Then I couldn’t wait to get out.
[laughs]
I came here and literally,
like I went to Vietnam.
I was having nightmares that I was
waking up in Syria.
I was having nightmares
for the longest time.
-Like a helicopter would go over
and you’d start sweating.
-Yeah, I’m just…
By the way,
this is the room I was gonna give you.
-Okay.
-See, this is the guest room, Peter.
When I offered to you I said…
PETER: I’m a loser. I’m a loser.
I shoulda taken that offer.
JOSEPH: It has its own entrance.
PETER: Wow.
So you came here
sort of in the golden moment,
some might say, of America, right?
There was
no competition internationally, really.
Like, China wasn’t a player.
You know, you couldn’t just
make it from anywhere.
You sort of had to be here
for many professions.
Can you still do that now do you think?
-I know for a fact you can do it.
What you do used to take me 50 people
to do what you do right now.
By yourself holding this camera.
It’s too dark here, you need reflectors,
you need HMI’s, you need…
-You have been
a great director so far I gotta say.
[all laughing]
It is like I’m having help today.
I came in here, guys,
and Joseph said to the gardener, you know,
“Stop mowing because the audio.”
and I’m like, “Oh, thank you.”
’cause usually that’s my job.
JOSEPH: I am really passionate about
cooking and about eating healthy food.
And it doesn’t cost much at all.
I eat a lot of hummus.
PETER: Oh, yeah.
-This is for you, this is Italian hummus.
-Oh, awesome.

Data block:
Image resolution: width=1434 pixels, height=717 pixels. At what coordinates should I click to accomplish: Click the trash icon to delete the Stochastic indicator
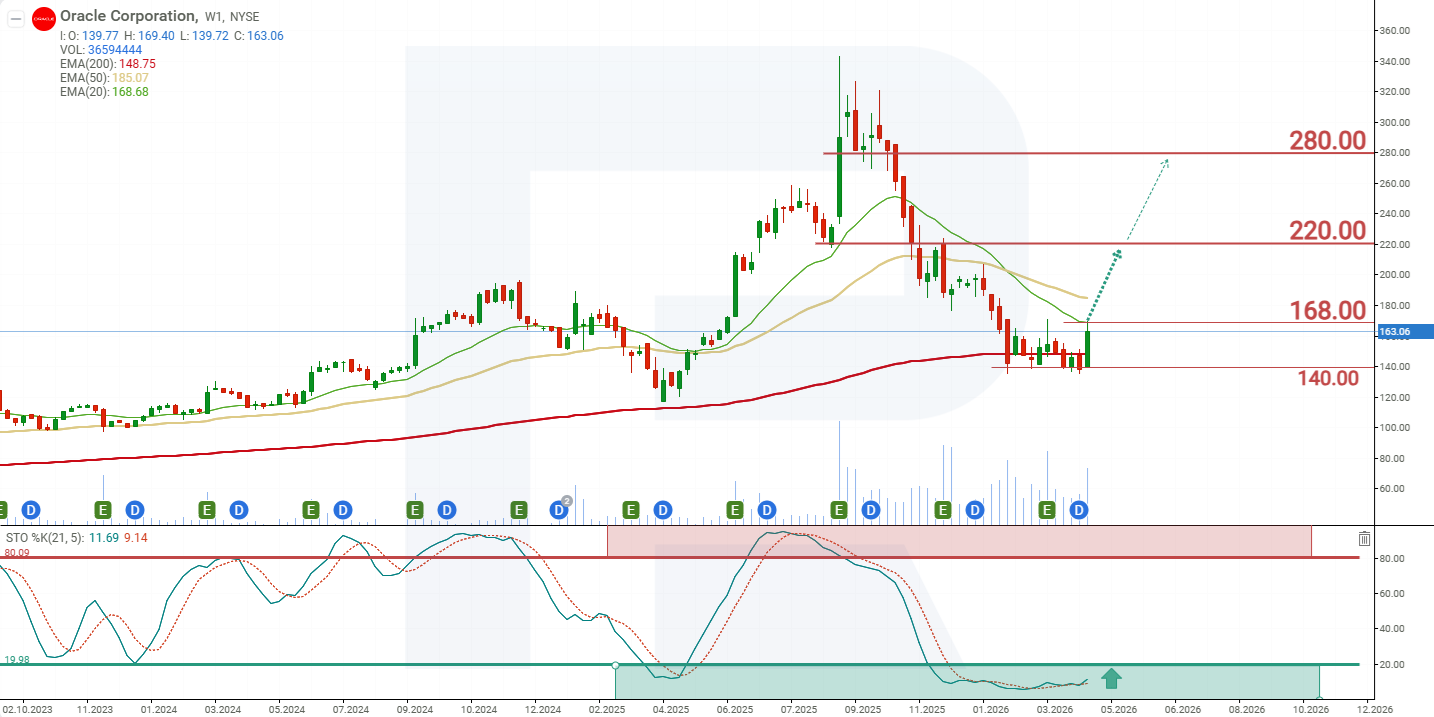1364,538
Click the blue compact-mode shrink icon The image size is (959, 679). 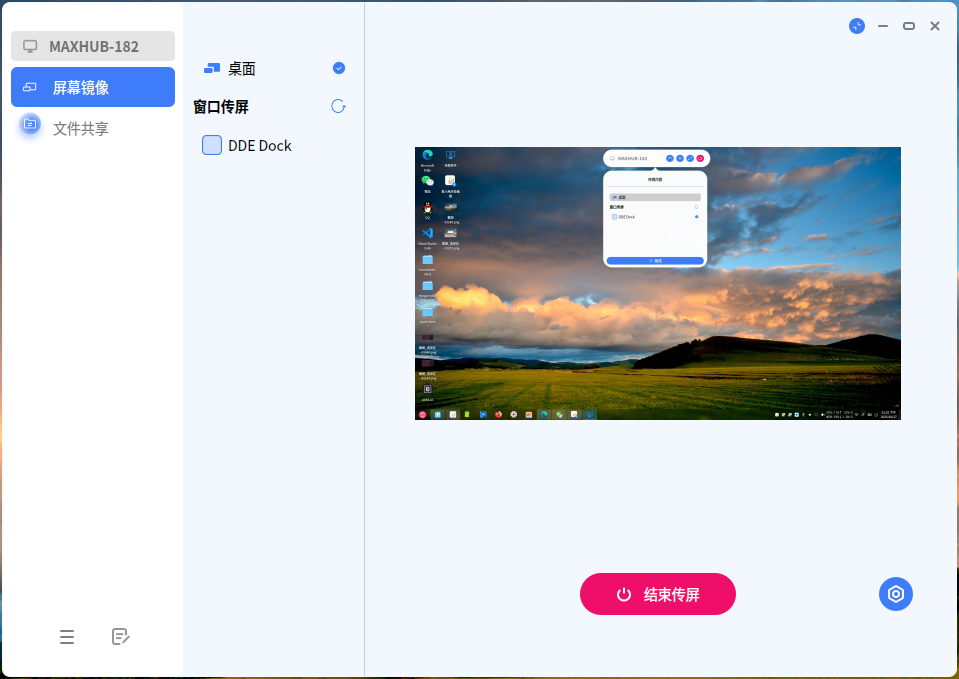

What the task requires: Write out the transcript starting with "JOSEPH: It has" and going on through "do you think?", switching "China" to "Japan". The lines above are separate material and have nothing to do with the transcript.

Problem solution:
JOSEPH: It has its own entrance.
PETER: Wow.
So you came here
sort of in the golden moment,
some might say, of America, right?
There was
no competition internationally, really.
Like, Japan wasn’t a player.
You know, you couldn’t just
make it from anywhere.
You sort of had to be here
for many professions.
Can you still do that now do you think?